→ GIVEN TASK
Rewrite the records below, changing "dropdown" to "drop-down menu" everywhere it appears and leaving everything else untouched.

→ GIVEN ENTRIES

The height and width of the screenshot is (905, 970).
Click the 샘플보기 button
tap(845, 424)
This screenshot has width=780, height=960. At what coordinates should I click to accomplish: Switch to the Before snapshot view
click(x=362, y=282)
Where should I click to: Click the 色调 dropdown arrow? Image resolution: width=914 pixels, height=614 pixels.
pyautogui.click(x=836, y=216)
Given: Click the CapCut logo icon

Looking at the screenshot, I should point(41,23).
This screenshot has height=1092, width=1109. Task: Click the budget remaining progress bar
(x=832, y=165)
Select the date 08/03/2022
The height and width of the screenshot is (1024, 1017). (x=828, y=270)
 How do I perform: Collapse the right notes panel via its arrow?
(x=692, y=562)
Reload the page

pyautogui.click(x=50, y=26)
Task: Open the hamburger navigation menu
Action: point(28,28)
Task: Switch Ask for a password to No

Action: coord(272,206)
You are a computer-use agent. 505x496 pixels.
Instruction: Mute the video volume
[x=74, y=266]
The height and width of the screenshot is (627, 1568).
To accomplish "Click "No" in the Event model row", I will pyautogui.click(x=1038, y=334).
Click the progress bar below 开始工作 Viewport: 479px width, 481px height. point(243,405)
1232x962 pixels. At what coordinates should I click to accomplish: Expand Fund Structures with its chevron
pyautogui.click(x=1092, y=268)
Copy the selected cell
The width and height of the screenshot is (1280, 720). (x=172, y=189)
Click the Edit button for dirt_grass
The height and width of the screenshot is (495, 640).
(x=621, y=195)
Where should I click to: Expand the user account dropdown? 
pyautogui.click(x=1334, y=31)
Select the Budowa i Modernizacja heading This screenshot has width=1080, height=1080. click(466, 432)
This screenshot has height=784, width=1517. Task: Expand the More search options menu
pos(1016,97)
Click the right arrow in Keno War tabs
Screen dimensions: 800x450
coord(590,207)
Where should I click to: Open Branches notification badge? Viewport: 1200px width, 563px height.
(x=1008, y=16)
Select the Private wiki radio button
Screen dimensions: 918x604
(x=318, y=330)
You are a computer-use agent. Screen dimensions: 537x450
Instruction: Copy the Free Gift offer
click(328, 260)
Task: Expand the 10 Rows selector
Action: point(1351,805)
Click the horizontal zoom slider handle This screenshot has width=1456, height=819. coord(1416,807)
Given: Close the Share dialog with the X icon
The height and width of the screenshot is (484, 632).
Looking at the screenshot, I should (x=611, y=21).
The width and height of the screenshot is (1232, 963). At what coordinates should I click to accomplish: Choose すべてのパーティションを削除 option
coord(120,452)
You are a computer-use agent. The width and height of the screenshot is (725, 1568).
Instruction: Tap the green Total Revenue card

→ EXERCISE SOLUTION
The height and width of the screenshot is (905, 970).
Click the 샘플보기 button
tap(845, 424)
This screenshot has width=780, height=960. At what coordinates should I click to accomplish: Switch to the Before snapshot view
click(x=362, y=282)
Where should I click to: Click the 色调 drop-down menu arrow? Image resolution: width=914 pixels, height=614 pixels.
pyautogui.click(x=836, y=216)
Given: Click the CapCut logo icon

Looking at the screenshot, I should point(41,23).
This screenshot has height=1092, width=1109. Task: Click the budget remaining progress bar
(x=832, y=165)
Select the date 08/03/2022
The height and width of the screenshot is (1024, 1017). (x=828, y=270)
 How do I perform: Collapse the right notes panel via its arrow?
(x=692, y=562)
Reload the page

pyautogui.click(x=50, y=26)
Task: Open the hamburger navigation menu
Action: point(28,28)
Task: Switch Ask for a password to No

Action: coord(272,206)
You are a computer-use agent. 505x496 pixels.
Instruction: Mute the video volume
[x=74, y=266]
The height and width of the screenshot is (627, 1568).
To accomplish "Click "No" in the Event model row", I will pyautogui.click(x=1038, y=334).
Click the progress bar below 开始工作 Viewport: 479px width, 481px height. point(243,405)
1232x962 pixels. At what coordinates should I click to accomplish: Expand Fund Structures with its chevron
pyautogui.click(x=1092, y=268)
Copy the selected cell
The width and height of the screenshot is (1280, 720). (x=172, y=189)
Click the Edit button for dirt_grass
The height and width of the screenshot is (495, 640).
(x=621, y=195)
Where should I click to: Expand the user account drop-down menu? 
pyautogui.click(x=1334, y=31)
Select the Budowa i Modernizacja heading This screenshot has width=1080, height=1080. click(466, 432)
This screenshot has height=784, width=1517. Task: Expand the More search options menu
pos(1016,97)
Click the right arrow in Keno War tabs
Screen dimensions: 800x450
coord(590,207)
Where should I click to: Open Branches notification badge? Viewport: 1200px width, 563px height.
(x=1008, y=16)
Select the Private wiki radio button
Screen dimensions: 918x604
(x=318, y=330)
You are a computer-use agent. Screen dimensions: 537x450
Instruction: Copy the Free Gift offer
click(328, 260)
Task: Expand the 10 Rows selector
Action: point(1351,805)
Click the horizontal zoom slider handle This screenshot has width=1456, height=819. coord(1416,807)
Given: Close the Share dialog with the X icon
The height and width of the screenshot is (484, 632).
Looking at the screenshot, I should (x=611, y=21).
The width and height of the screenshot is (1232, 963). At what coordinates should I click to accomplish: Choose すべてのパーティションを削除 option
coord(120,452)
You are a computer-use agent. The width and height of the screenshot is (725, 1568).
Instruction: Tap the green Total Revenue card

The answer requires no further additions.